**Data entries:**
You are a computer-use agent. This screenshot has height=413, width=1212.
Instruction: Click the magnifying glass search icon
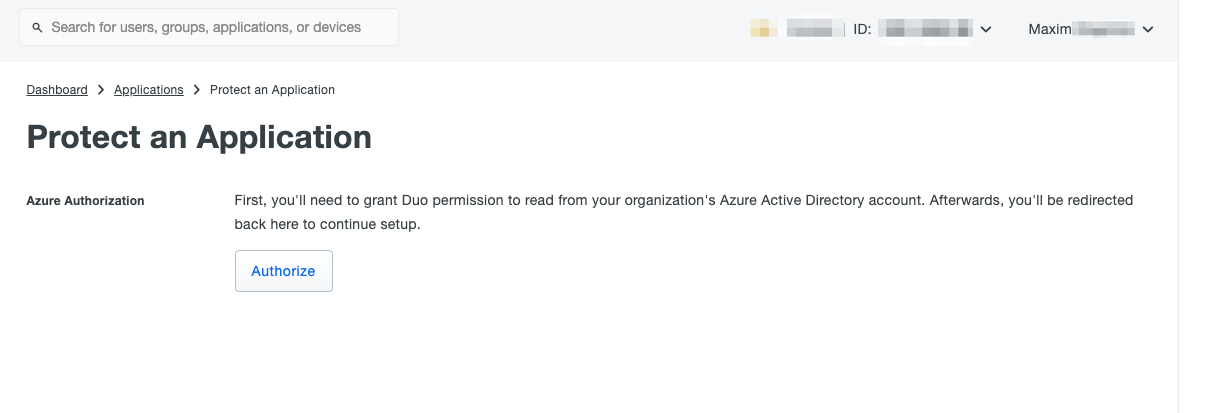[37, 28]
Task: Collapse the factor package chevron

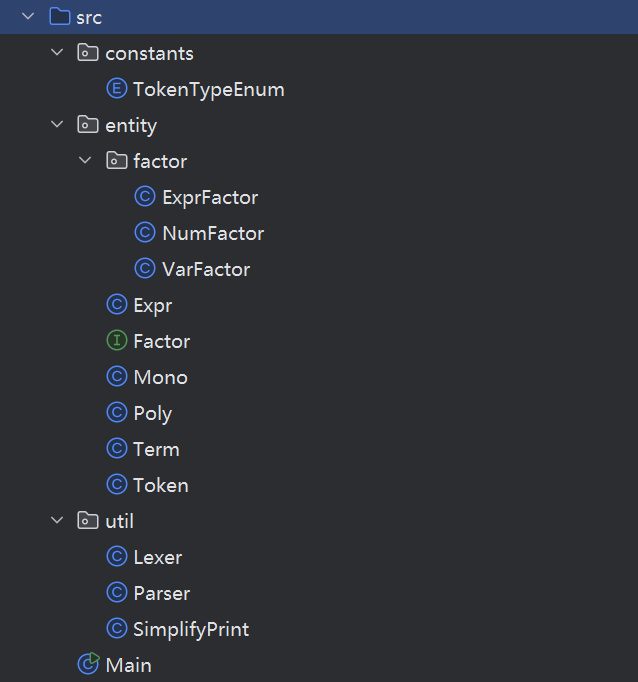Action: pyautogui.click(x=85, y=162)
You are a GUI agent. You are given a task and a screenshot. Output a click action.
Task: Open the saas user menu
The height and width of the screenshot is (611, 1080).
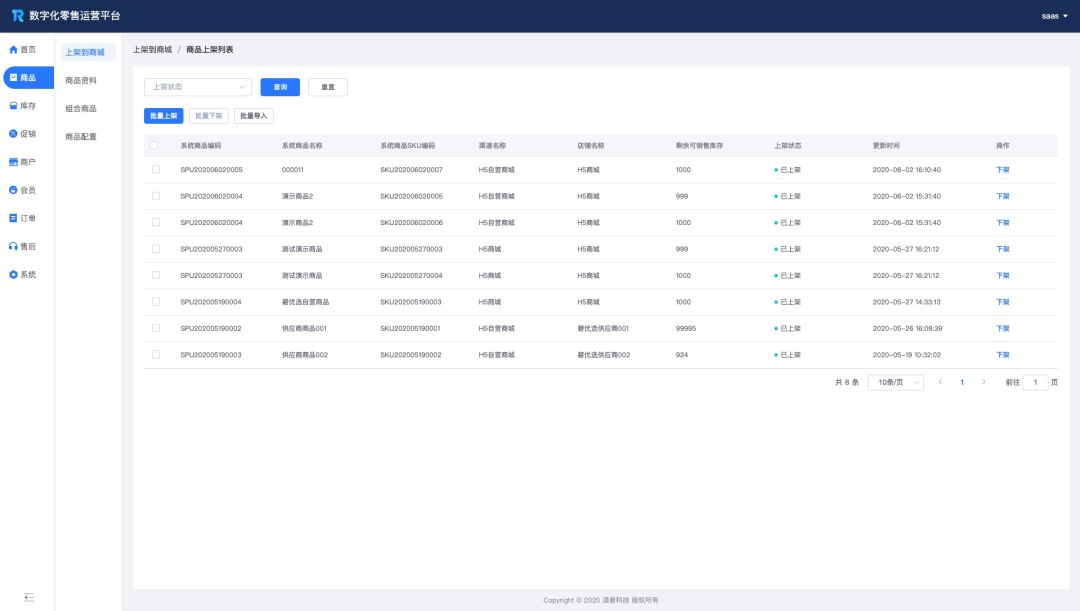click(x=1054, y=16)
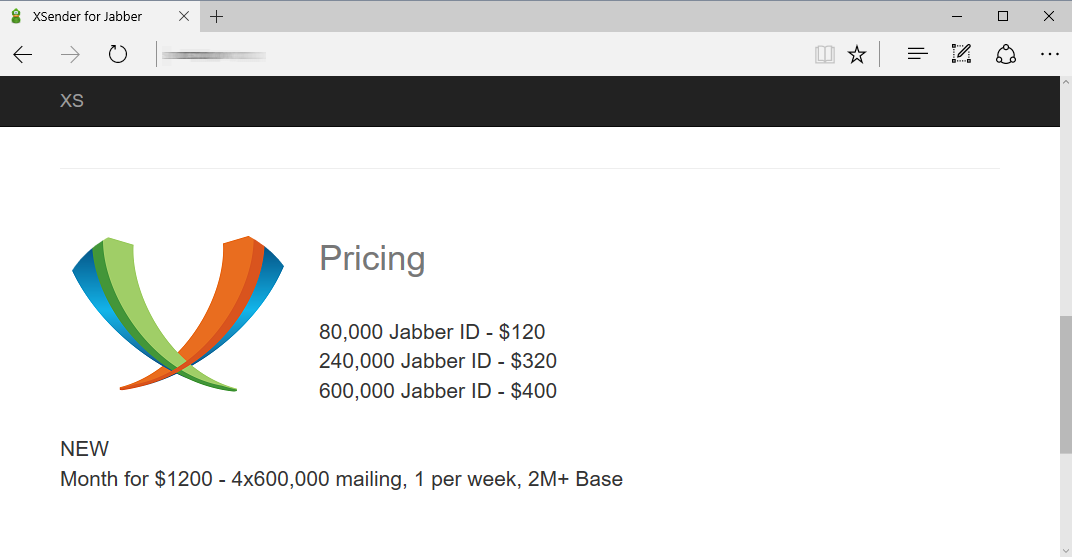Click the X-shaped XSender logo image
The width and height of the screenshot is (1072, 557).
(x=178, y=314)
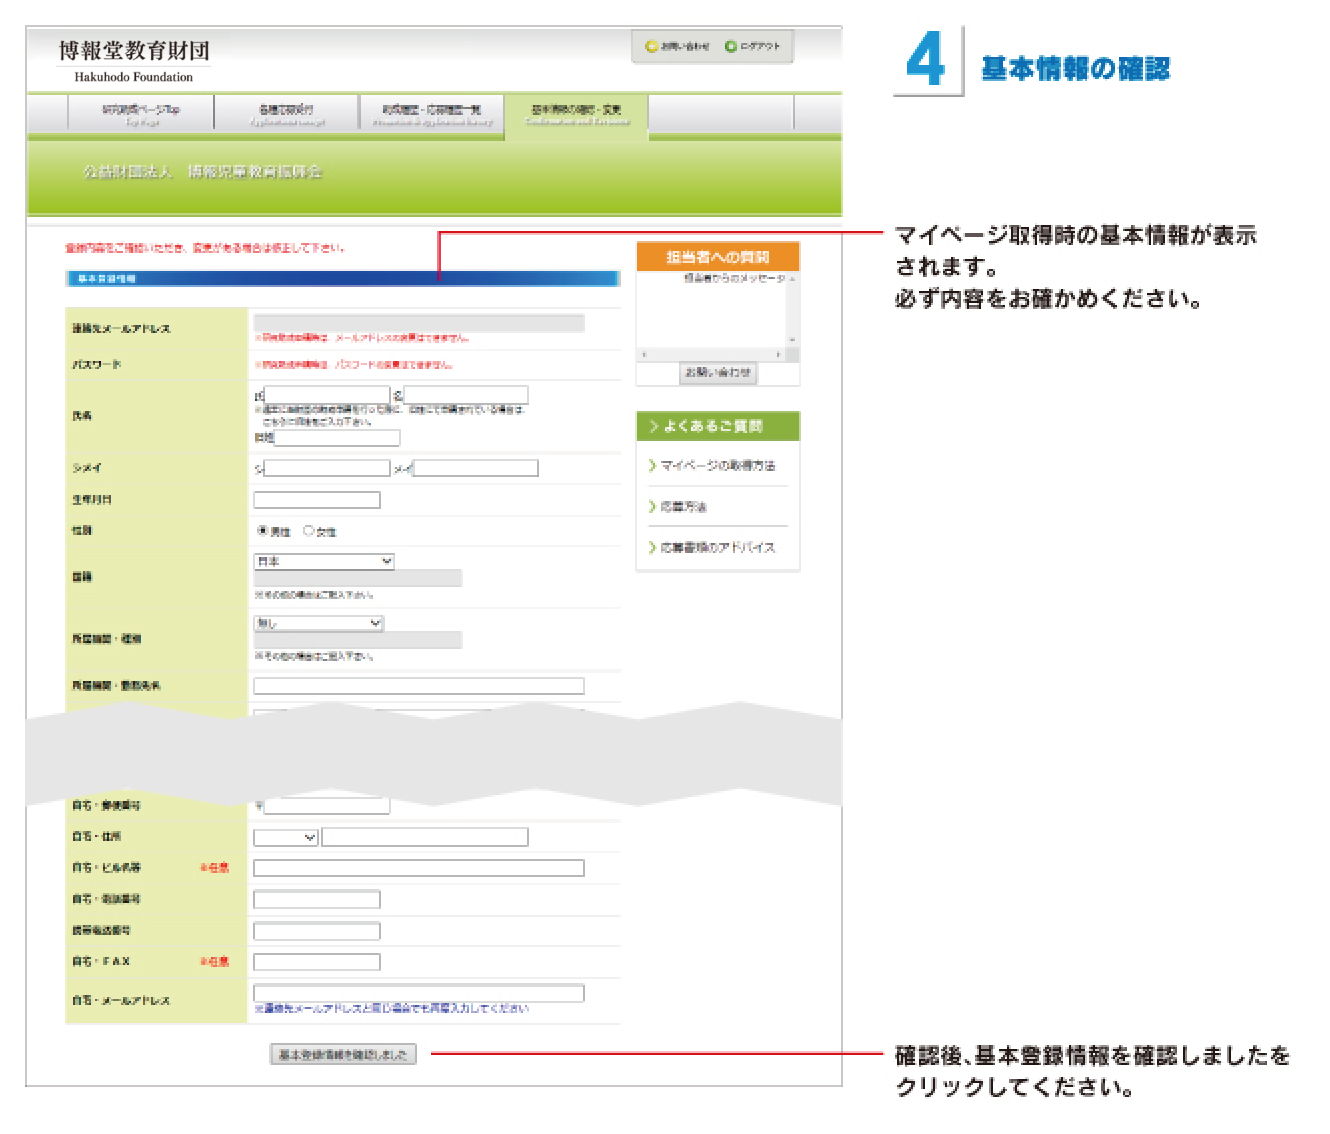The width and height of the screenshot is (1330, 1134).
Task: Open the 自宅・住所 prefecture dropdown
Action: (286, 838)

**Directions:**
Only the lines from the top of the data through the line with "You are a GUI" should be quoted, exactly and with both ends kept; skip the pictures.

**Written answer:**
You are a computer-use agent. This screenshot has height=413, width=1212.
Instruction: Click the magnifying glass search icon
[37, 28]
Task: Collapse the factor package chevron

Action: pyautogui.click(x=85, y=162)
You are a GUI agent. You are given a task and a screenshot. Output a click action.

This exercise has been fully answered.